Charles Michel tête de liste à l’Europe: pourquoi la polémique enfle (analyse)
La tête de liste européenne de Charles Michel fait jaser par-delà les frontières belges. Certains y décèlent un nouvel indice de l’opportunisme arrogant de l’ex-Premier ministre. D’autres, comme Didier Reynders, voient leurs ambitions réduites à peau de chagrin. Tous craignent que le siège bientôt vide de l’actuel président du Conseil européen ne soit occupé par le leader hongrois Viktor Orban. Analyse.
Cette tête de liste restera probablement l’une des plus commentées de la campagne électorale pour les élections de 2024. Charles Michel emmènera bien la liste européenne du MR : le choix du président Georges-Louis Bouchez n’agite pas uniquement le milieu belgo-belge, mais fait également des vagues dans le grand bain européen. Car pour tirer la liste, celui qui fut Premier ministre de la Suédoise entre 2014 et 2019 devra écourter son mandat de président du Conseil européen. Entre la mi-juillet – date de la prestation de serment des députés européens – et le 30 novembre, quelqu’un devra se charger de l’intérim.
Un choix immédiatement critiqué – parfois avec des mots durs –, certains décelant là l’égoïsme et l’opportunisme qui caractériseraient Charles Michel. Sur X, ses opposants politiques au niveau belge n’ont pas manqué l’occasion de s’exprimer. « Charles Michel ou l’art de penser à soi avant les autres. Pauvre Europe. #EgoGate », tweete la députée fédérale Sophie Rohonyi (DéFi).

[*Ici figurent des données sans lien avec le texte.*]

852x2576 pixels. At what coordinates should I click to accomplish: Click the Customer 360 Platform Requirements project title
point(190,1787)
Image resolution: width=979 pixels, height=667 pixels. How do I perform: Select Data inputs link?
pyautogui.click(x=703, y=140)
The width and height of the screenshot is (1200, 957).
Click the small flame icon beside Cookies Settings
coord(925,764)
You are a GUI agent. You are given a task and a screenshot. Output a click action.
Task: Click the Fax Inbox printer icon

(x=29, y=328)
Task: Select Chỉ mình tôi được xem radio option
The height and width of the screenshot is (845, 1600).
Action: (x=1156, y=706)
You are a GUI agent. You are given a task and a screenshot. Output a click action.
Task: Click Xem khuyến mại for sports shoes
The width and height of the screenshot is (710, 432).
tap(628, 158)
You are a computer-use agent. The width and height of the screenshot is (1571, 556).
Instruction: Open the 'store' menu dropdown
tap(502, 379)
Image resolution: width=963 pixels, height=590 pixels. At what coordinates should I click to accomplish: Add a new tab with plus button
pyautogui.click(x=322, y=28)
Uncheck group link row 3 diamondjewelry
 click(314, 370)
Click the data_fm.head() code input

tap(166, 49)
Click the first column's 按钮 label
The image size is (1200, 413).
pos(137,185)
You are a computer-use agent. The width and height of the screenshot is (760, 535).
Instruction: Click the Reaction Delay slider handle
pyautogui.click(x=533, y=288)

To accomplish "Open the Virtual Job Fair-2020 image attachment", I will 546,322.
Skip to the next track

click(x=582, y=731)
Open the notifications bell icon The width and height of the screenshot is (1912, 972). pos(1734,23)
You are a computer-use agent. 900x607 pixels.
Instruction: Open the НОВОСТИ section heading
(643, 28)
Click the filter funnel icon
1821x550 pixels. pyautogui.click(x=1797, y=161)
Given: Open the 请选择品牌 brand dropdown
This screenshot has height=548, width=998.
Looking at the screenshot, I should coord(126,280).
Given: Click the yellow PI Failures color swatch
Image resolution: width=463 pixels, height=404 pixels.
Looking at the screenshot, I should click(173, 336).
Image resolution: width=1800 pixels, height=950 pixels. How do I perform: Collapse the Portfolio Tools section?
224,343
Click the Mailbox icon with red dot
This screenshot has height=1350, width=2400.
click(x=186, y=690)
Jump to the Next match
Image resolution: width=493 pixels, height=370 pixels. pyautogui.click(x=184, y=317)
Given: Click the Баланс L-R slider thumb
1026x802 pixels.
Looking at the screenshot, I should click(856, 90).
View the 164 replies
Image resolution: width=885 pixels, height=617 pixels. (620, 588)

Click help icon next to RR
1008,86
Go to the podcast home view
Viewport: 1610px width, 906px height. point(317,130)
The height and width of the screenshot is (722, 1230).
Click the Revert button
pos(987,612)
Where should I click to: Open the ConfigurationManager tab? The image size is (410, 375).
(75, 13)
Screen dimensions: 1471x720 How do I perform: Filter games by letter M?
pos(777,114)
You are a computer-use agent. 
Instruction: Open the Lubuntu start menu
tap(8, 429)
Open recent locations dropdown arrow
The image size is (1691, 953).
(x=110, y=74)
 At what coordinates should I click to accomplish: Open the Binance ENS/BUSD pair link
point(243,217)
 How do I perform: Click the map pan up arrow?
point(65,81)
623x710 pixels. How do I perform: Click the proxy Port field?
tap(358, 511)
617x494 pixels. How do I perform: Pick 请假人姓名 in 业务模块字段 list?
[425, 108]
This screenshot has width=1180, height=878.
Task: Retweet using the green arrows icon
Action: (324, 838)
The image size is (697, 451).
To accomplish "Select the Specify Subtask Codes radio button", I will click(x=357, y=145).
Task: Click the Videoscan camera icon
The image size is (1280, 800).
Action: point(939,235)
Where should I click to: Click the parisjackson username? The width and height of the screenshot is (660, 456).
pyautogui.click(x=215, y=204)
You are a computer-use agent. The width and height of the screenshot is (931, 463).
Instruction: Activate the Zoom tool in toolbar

« On se doit de reconnaître cette constance magistrale de Charles Michel à privilégier son intérêt personnel sur l’intérêt collectif« , fulmine de son côté le Secrétaire d’Etat à la Relance Thomas Dermine (PS).
Par sa décision, l’actuel président du Conseil européen met en danger les institutions. En effet, les dirigeants devront rapidement s’accorder sur son successeur, sous peine de laisser le siège à Viktor Orban, au moment où la Hongrie reprendra la présidence tournante de la Belgique.
Charles Michel tête de liste à l’Europe, Didier Reynders ne peut que ronger son frein dans son coin
Le virage à 180 degrés de Charles Michel scelle quasiment le sort du toujours ambitieux Didier Reynders. Le Commissaire européen de la Justice avait annoncé de longue date sa disponibilité pour le parti à son ex-cabinettard, aujourd’hui leader de sa formation politique, Georges-Louis Bouchez. Qui, tout en assurant que Didier Reynders garderait une place au sein du MR, n’a pas dû réfléchir longtemps une fois les souhaits de Charles Michel prononcés. « Ce dernier reste capitaine du navire, analyse la politologue Emilie Vanhaute (ULB). Georges-Louis Bouchez, même s’il s’en défend, a émergé grâce au soutien de Charles Michel ». Le jeune président du MR a justifié son choix : quand on a dans ses rangs le président du Conseil européen, il est logique qu’il emmène la liste continentale.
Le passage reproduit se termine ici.